The course lasted up to 10 years before 1853; it runs for three years now, and there are about 60 students in the Schools at a time, doing this postgraduate course. In 1769, 70 students were admitted; then as now, they do not pay fees.

 

Angelika Kauffmann's paintings on the ceiling in the entrance of the RA are hardly noticed by visitors (via)

Angelika Kauffmann’s paintings on the ceiling in the entrance of the RA are hardly noticed by visitors (via)

Spring by Mary Moser (via)

Spring by Mary Moser (via)

Two women, Angelika Kauffmann and Mary Moser, were among the 36 founding members of the RA, but for a long time (until Annie Swynnerton became an associate in 1922, and Laura Knight a full member in 1936) there were no women academicians. Up to 80 practising artists are elected to be academicians ; these currently include 26 women.

 

Academicians are involved in teaching in the Schools and give lectures as part of the RA’s education programme.
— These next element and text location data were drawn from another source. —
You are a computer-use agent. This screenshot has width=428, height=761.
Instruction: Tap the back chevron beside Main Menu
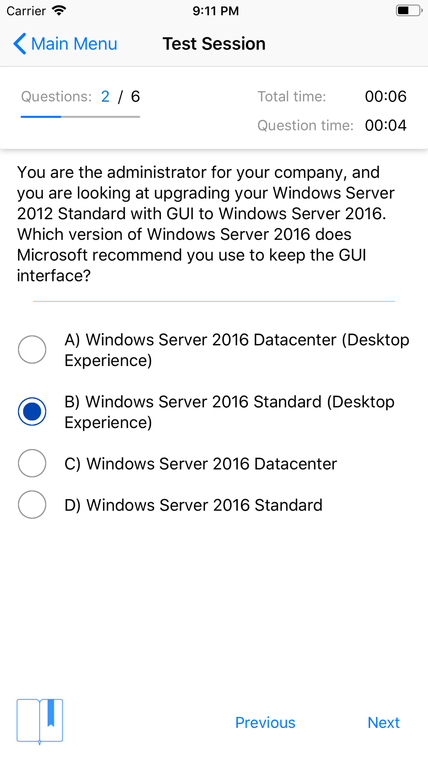tap(20, 44)
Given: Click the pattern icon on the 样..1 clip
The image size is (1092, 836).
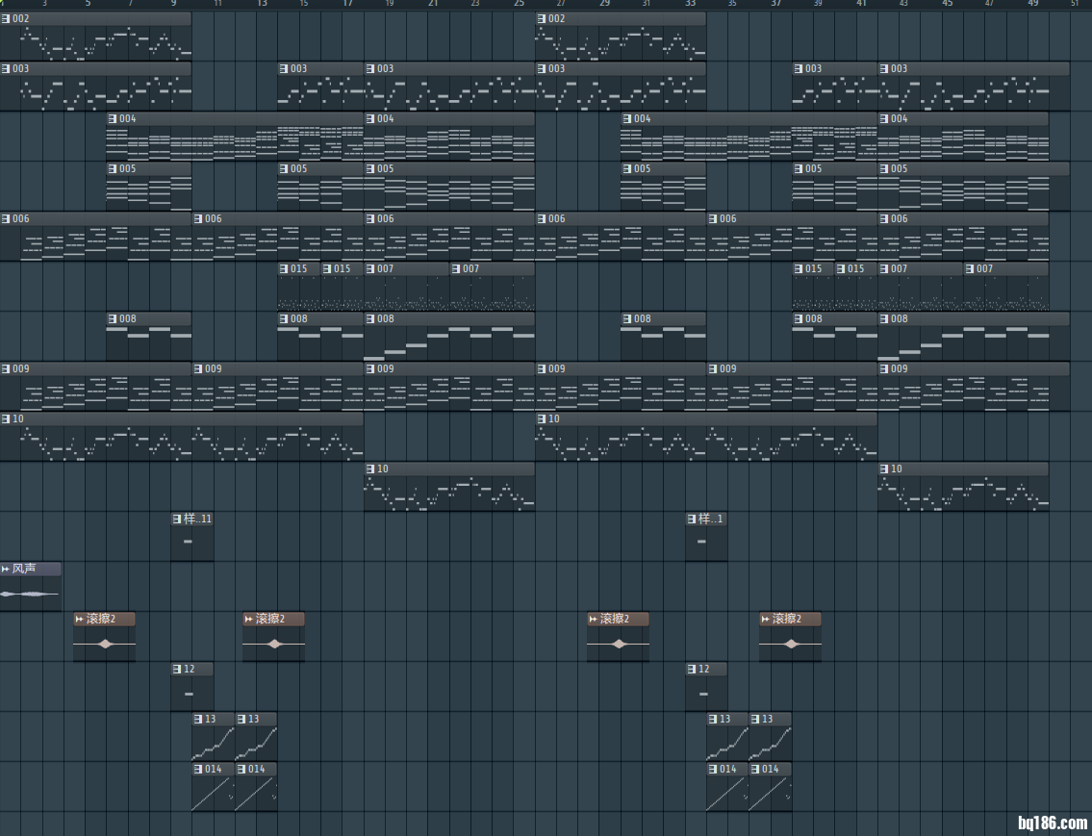Looking at the screenshot, I should (691, 519).
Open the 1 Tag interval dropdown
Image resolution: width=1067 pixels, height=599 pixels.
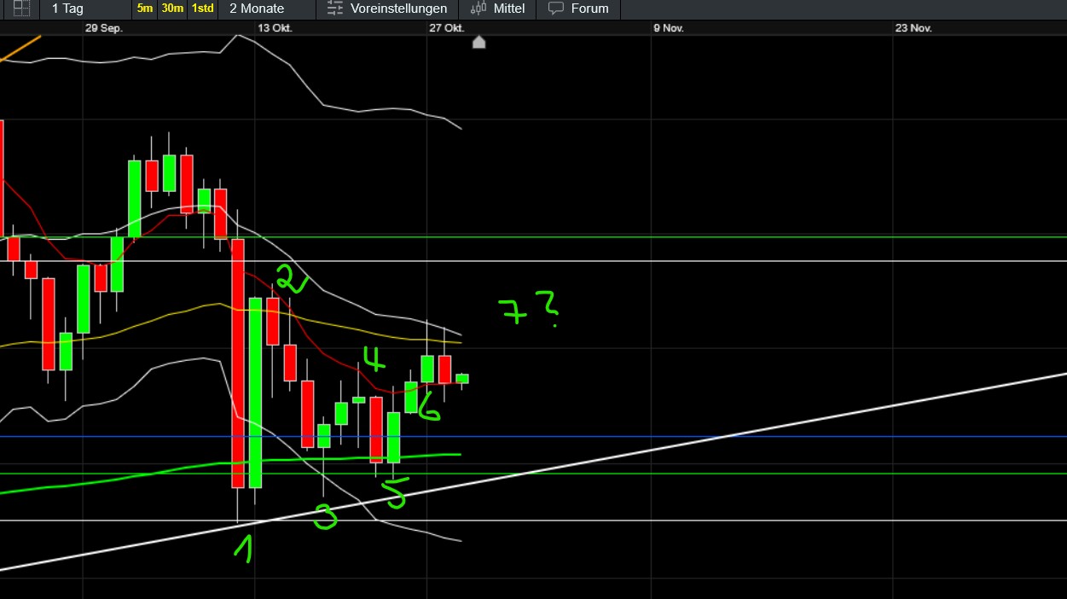pos(67,9)
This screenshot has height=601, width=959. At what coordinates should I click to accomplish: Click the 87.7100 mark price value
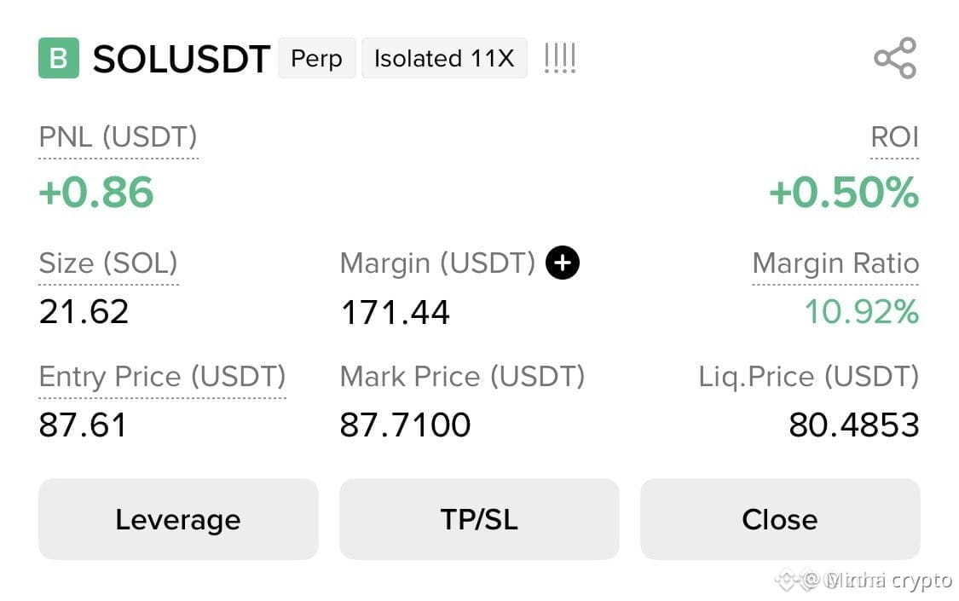405,425
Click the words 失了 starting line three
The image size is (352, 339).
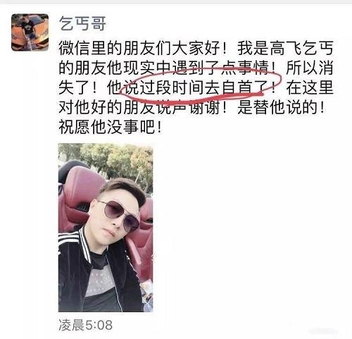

In 2011 Tracy Emin and Fiona Rae were the first women to be appointed professors, of drawing and painting respectively.

Tracey Emin

Tracey Emin (via)

fiona rae (via)

fiona rae (via)

And now, some work from the current graduates. They’ve had three years with free tuition … but first had to be chosen from some 1000 applicants!

Hold (hole and Plexiglas pole) by Ariane Schick … with a view through to the corridor

Hold (hole and Plexiglas pole) by Ariane Schick … with a view through to the corridor

 

Natalie Dray, part of Zone Heater

Natalie Dray, part of Zone Heater (feel the warmth…) and of 6 Sheet

Hannah Perry, Feeling It, wall-based sound sculpture (it shakes, rattles, and rolls)

Hannah Perry, Feeling It, wall-based sound sculpture (it shakes, rattles, and rolls)

 

Work by Alex Clarke

Work by Alex Clarke

Up the stairs and you’re in the public part of the RA’s grand building … a different place.